* Duterte to boost mandate, control crucial Senate
* Senate traditionally a check on state power
* Opposition takes big hit, vows to keep up fight
* Duterte brand seen as crucial vote-winner
By Martin Petty
MANILA, May 14 (Reuters) - Allies of Philippine President
Rodrigo Duterte have dominated a mid-term Senate election
according to unofficial results on Tuesday, indicating growing
support for the maverick leader and broad public endorsement of
his controversial rule.
Nine of 12 Senate seats available look set to go to
pro-Duterte candidates and the rest to independents, unofficial
results showed, with the opposition that campaigned strongly
against his presidency failing to make the cut.

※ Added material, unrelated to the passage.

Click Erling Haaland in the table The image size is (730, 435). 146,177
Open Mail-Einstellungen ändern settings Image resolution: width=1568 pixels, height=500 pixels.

Monday's ballot for more than 18,000 posts, among them
hundreds of mayors, governors, and Congressmen, was billed as a
referendum on the firebrand president, with special focus on his
bid to consolidate power in the all-important upper house.
A Senate majority would be a boon for Duterte, lessening the
chance of censures and house probes against his government and
making it easier to co-opt independents and sideline opponents
to push through bills vital to his ambitious reform agenda.
"This president's popularity and transferability of his
popularity is unprecedented to say the least, despite all the
controversies," said political analyst Edmund Tayao.
"You expect normally two or three candidates from the
opposition to win but this is a wipe-out."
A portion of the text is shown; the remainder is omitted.